Typical activities include working with financial services and coding compliance professionals to ensure that the codes on the chargemaster are accurate and current. Revenue integrity professionals become champions of the charge capture process and related activities, according to Thear, and are typically responsible for coordinating the synchronization between the chargemaster and all charge capture systems.
Revenue integrity professionals gain a big picture view of the revenue cycle and then are able to analyze and make recommendations relevant to both compliance concerns and opportunities to capitalize on missed revenue opportunities.
According to Wiedemann, the concept of an RID often starts with the HIM professional, but it’s still a new concept and has yet to take shape in many facilities. “If you are an HIM professional, you need to be talking to the CFO,” she says. “It can only result in good things for the coding department. HIM professionals have to be out there educating CFOs.”
Acknowledging that any request for additional resources is not going to be an easy sell in an era of lean budgets and tighter staffing ratios, Wiedemann suggests, “No one wants to see money going away inappropriately.
“FTEs [full-time employees] are so stretched right now, I don’t know if anything is an easy sell anymore,” she says. “You have to show your ROI [return on investment] to the CFO.”
Although a new concept, industry professionals suggest that if an organization has an RID, it is demonstrating its viability through case mix, Centers for Medicare & Medicaid Services quality reports, denials, and discharged not final billed to name a few.
ROI at Roper
Since creating its RID, Roper St.
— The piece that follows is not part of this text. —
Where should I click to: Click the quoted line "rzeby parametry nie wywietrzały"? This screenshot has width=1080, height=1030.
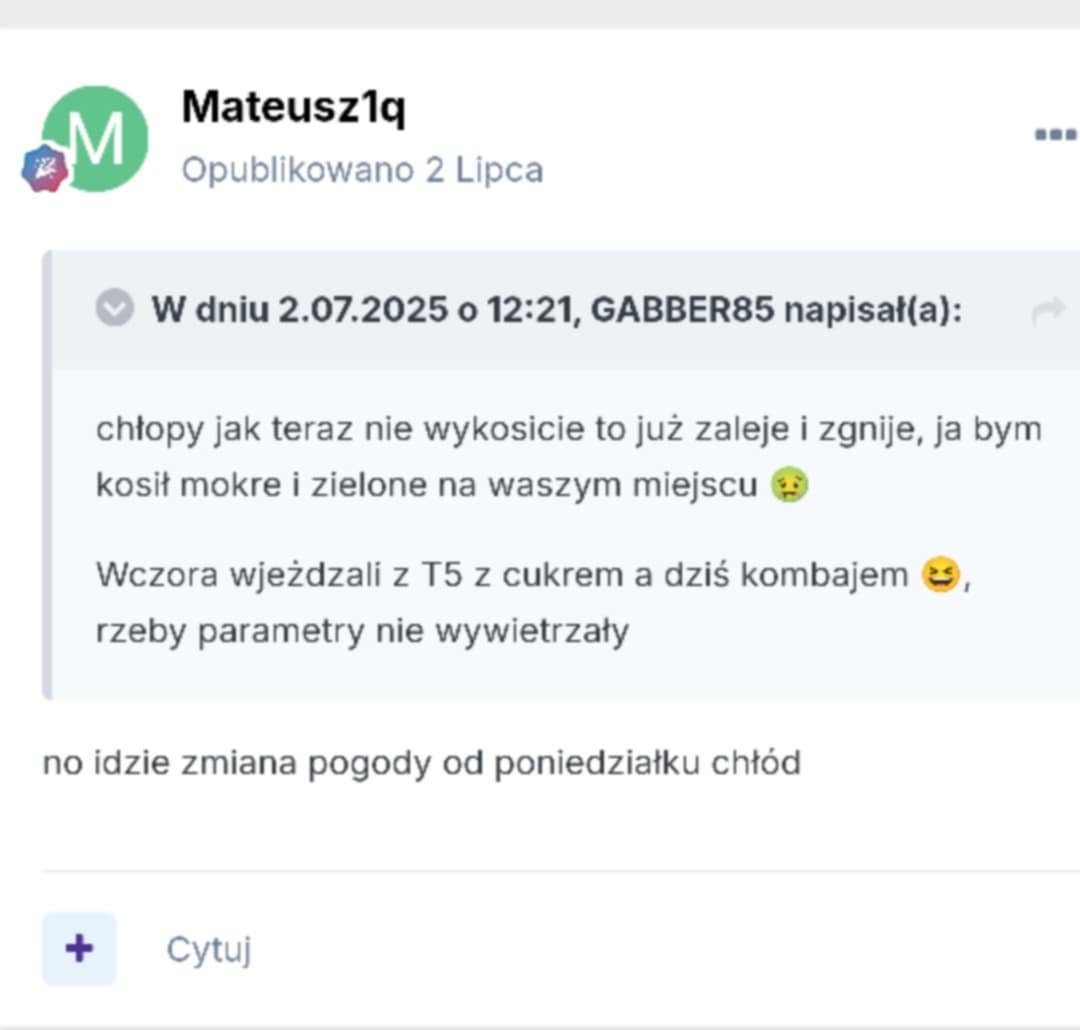pos(362,632)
Francis has decreased denials alone by 30% and seen a significant increase in revenue, according to Wilson. “A clear understanding of denials helps us see the whole process,” she says. “Then we can identify the problem areas: Is it registration? Is it coding? Billing? Which department do we target next? Who do we need to educate?”
Wilson says the department has enjoyed success by narrowing its view of denials to those equating to $10,000 or more. “We make real process changes that way. There’s no way revenue integrity can review all denials, so we review the root cause of the denials to identify patterns,” she says.
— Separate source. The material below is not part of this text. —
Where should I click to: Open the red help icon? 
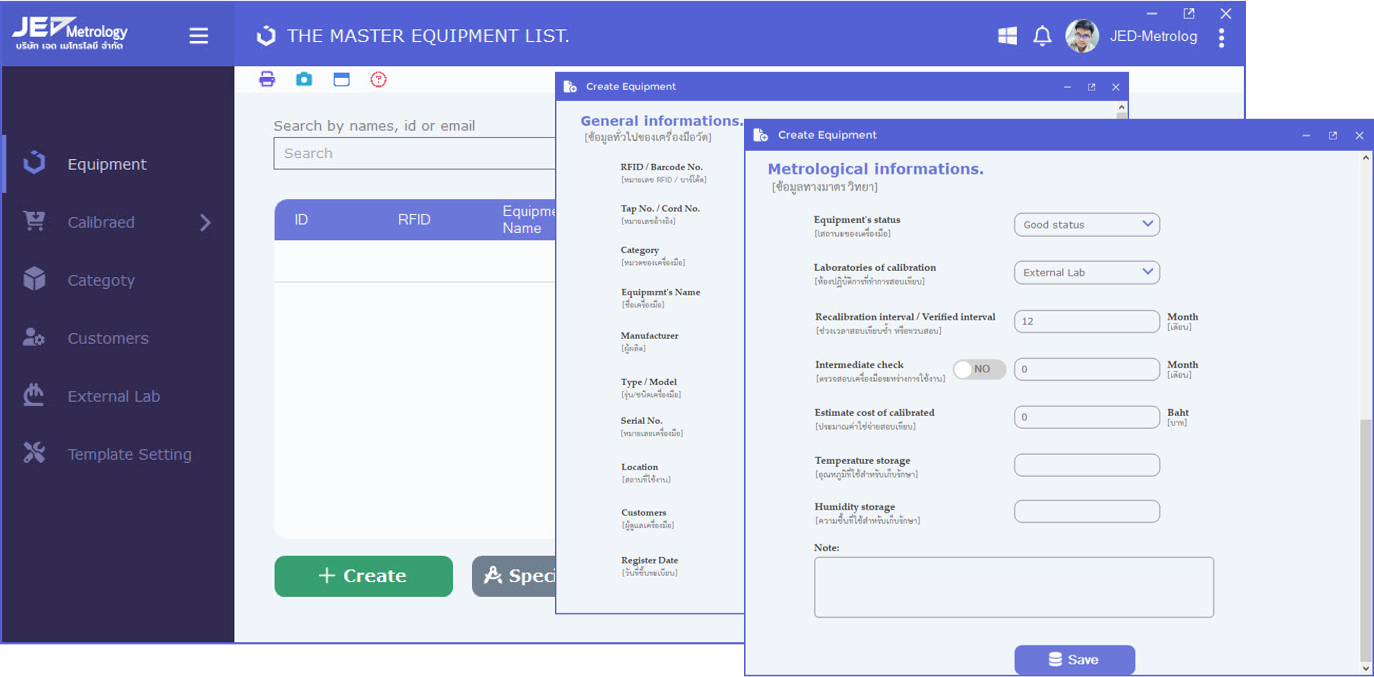point(378,79)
Noting that one successfully billed account can often pay the salary of an revenue integrity auditor, Wilson says it should be an easy sell for many facilities.
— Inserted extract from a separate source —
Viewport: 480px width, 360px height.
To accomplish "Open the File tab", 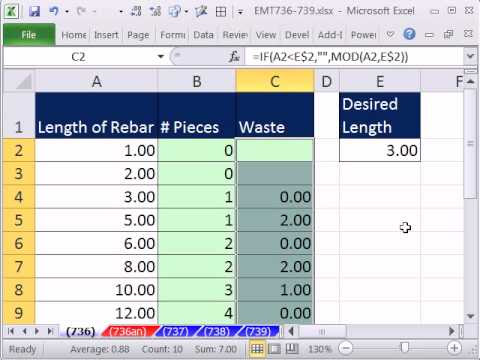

Alongside benefits achieved through efficient and accurate billing are the added advantages of increased productivity in HIM. “I know the amount of time it takes for a coder to work with a biller really affects productivity and the ability to put a chart together,” Thear says. “It impacts the coder by reducing the number of errors that this individual might have had to track down in the past. They can focus on coding.”
Wiedemann concurs, adding that the RID’s education component helps narrow the opportunity for physician and clinician error. “Accurate physician documentation is paramount. Physicians are so busy, they can’t keep up with [all the complexities] of the regulatory environment,” she says. “It allows us to explain to physicians and clinicians why we do the things we do in coding.”
While the field of RID is evolving, Thear believes the concept will be embraced by many healthcare organizations over the next five years. “It’s catching on more now. It had been mostly a focus of directors of finance,” he notes. “Now, it’s being embraced more by HIM directors.”
— Selena Chavis is a Florida-based freelance journalist whose writing appears regularly in various trade and consumer publications covering everything from corporate and managerial topics to healthcare and travel.